> _SOURCE DOCUMENT_:
◆ ◆ ◆
International forum
meets amid anxiety, outrage over US spy operations
More than 1,500 representatives of
governments, civil societies and others met in Bali earlier this month to
discuss Internet governance in an atmosphere of anxiety and outrage kicked up
by the storm of revelations since June by the fugitive Edward Snowden over US
government spying.
However, there is anxiety as well between
governments over the conference, the United Nations-sponsored Internet
Governance Forum. The United States, the UK and Canada are committed to keeping
the Internet open, accessible and in effect borderless, while and others
including Russia and China have sought to exercise government power to limit
what Internet users can see. The western countries are worried that those
seeking to limit Internet freedom could use Snowden’s revelations to attempt to
place limits.
◆ ◆ ◆
> _LISTED ENTRIES_:
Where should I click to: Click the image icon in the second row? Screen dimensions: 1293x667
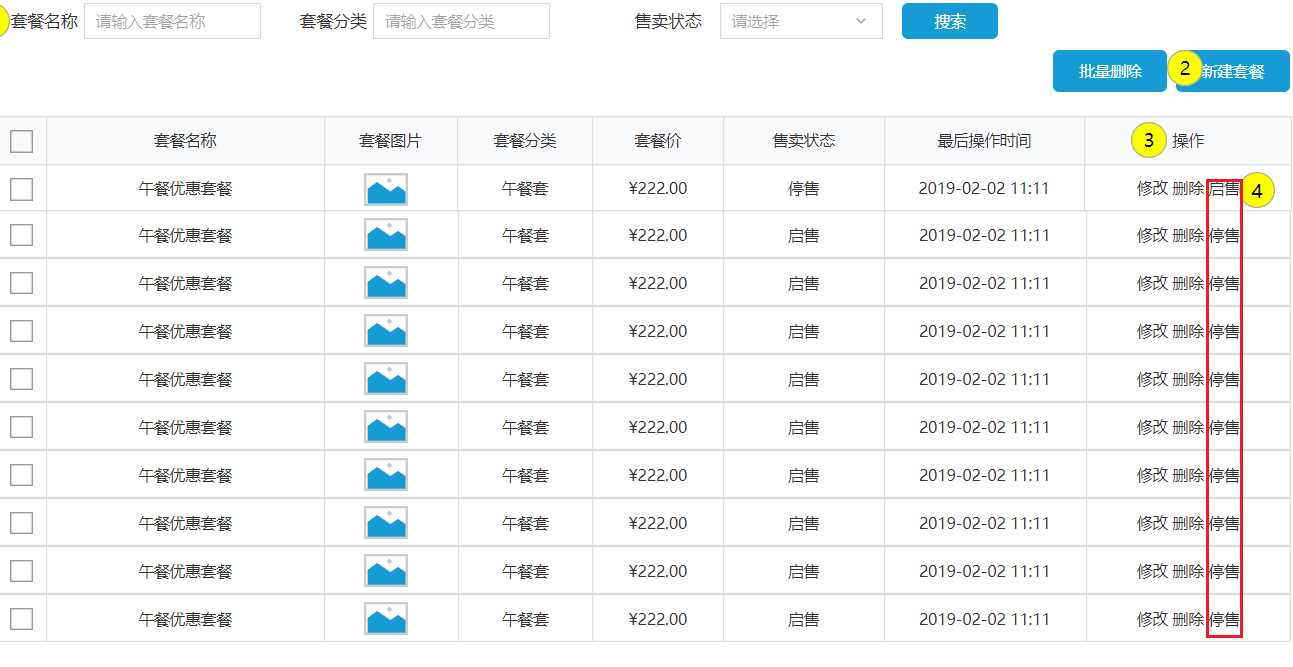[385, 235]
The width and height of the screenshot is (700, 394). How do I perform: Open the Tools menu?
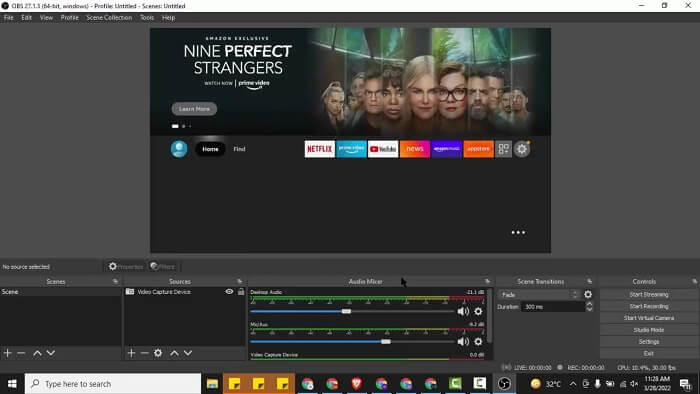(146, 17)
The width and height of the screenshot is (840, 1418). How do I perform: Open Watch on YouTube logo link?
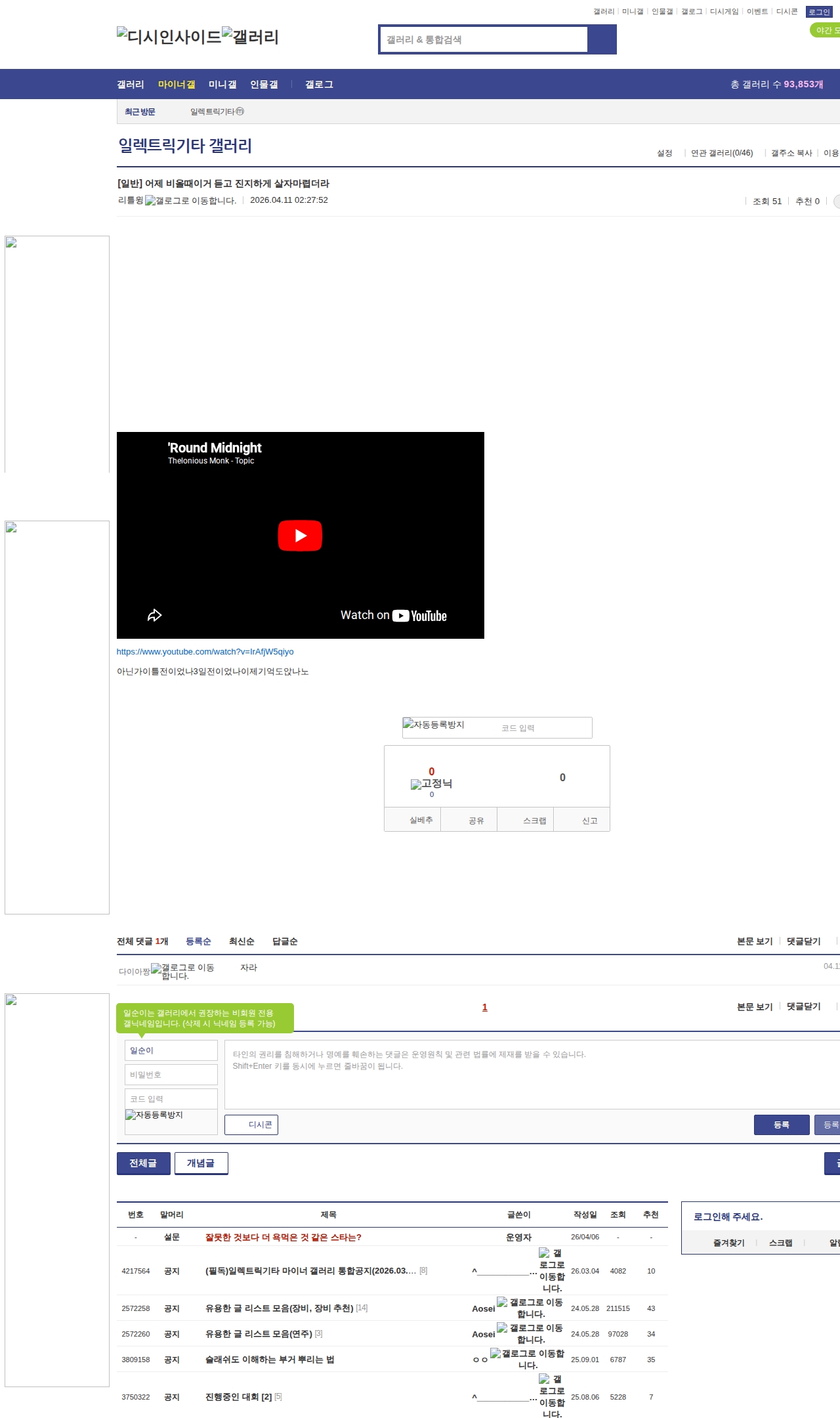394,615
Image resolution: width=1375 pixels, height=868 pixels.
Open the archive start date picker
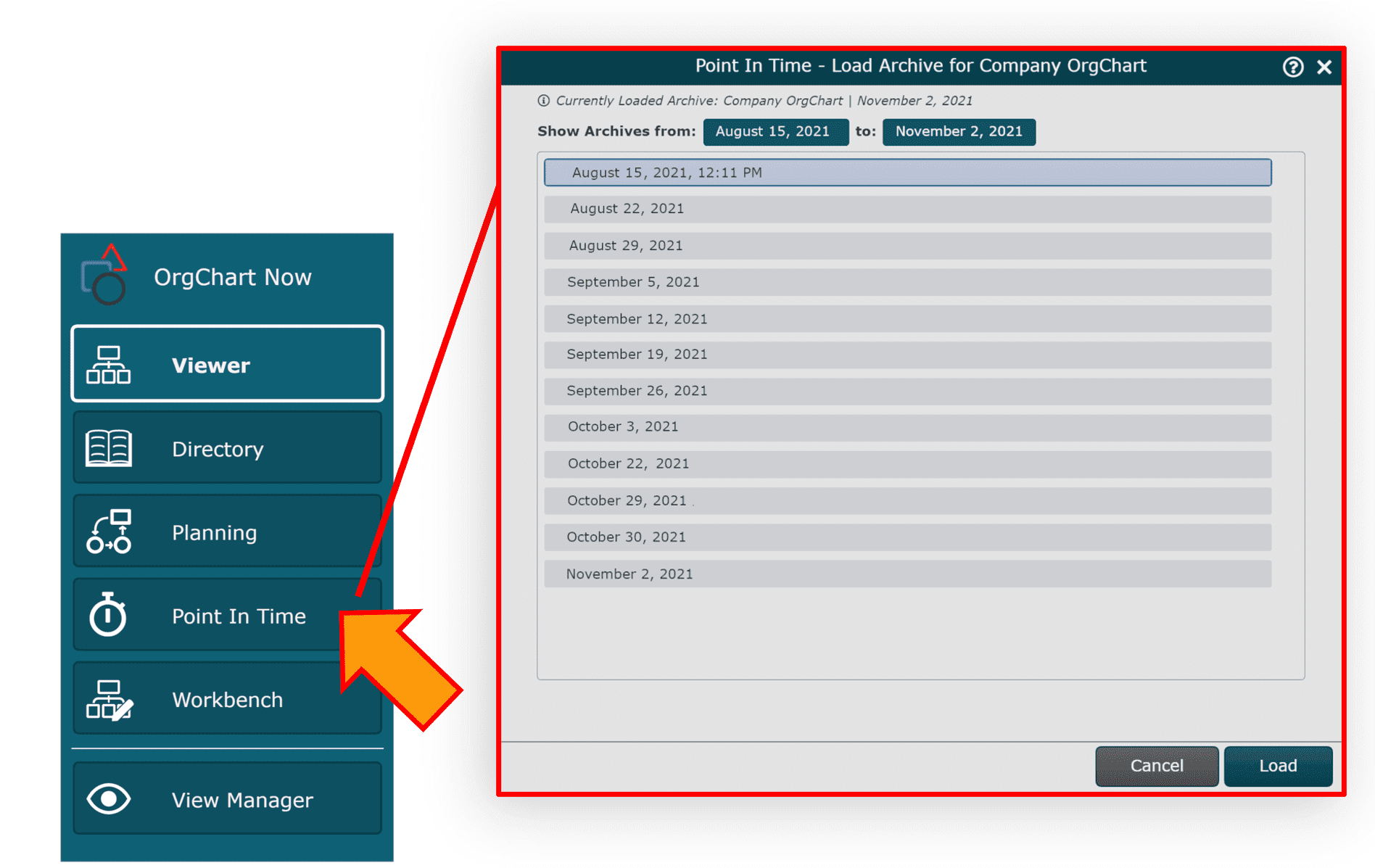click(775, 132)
◆ ◆ ◆
> _SHORT EXERCISE A_:
Answer these from the Bali forum article:
(i) How many representatives met in Bali?
(ii) Which organization sponsors the Internet Governance Forum?
(iii) Which three countries are named as committed to keeping the Internet open and accessible?
> _SHORT EXERCISE B_:
Extend the Bali forum article past its final sentence.
The records were drawn from a separate source and are unrelated to the Bali forum article.

> _WRITTEN REPLY A_:
(i) More than 1,500.
(ii) The United Nations.
(iii) The United States, the UK and Canada.

> _WRITTEN REPLY B_:
With particularly the Russians and Chinese
holding prominent positions in the United Nations, there are thus concerns that
giving the international body hegemony over the medium could allow them to
exercise their powers within the UN to carry out their aims.
In any case, the future of the vast
electronic network could be shaped by global reaction to the kinds of
surveillance that Snowden has revealed in disclosures that continue to badly
embarrass the United States government, according to participants at the conference,
which was established in 2006 by the United Nations to bring together
stakeholders on issues of governance of the medium.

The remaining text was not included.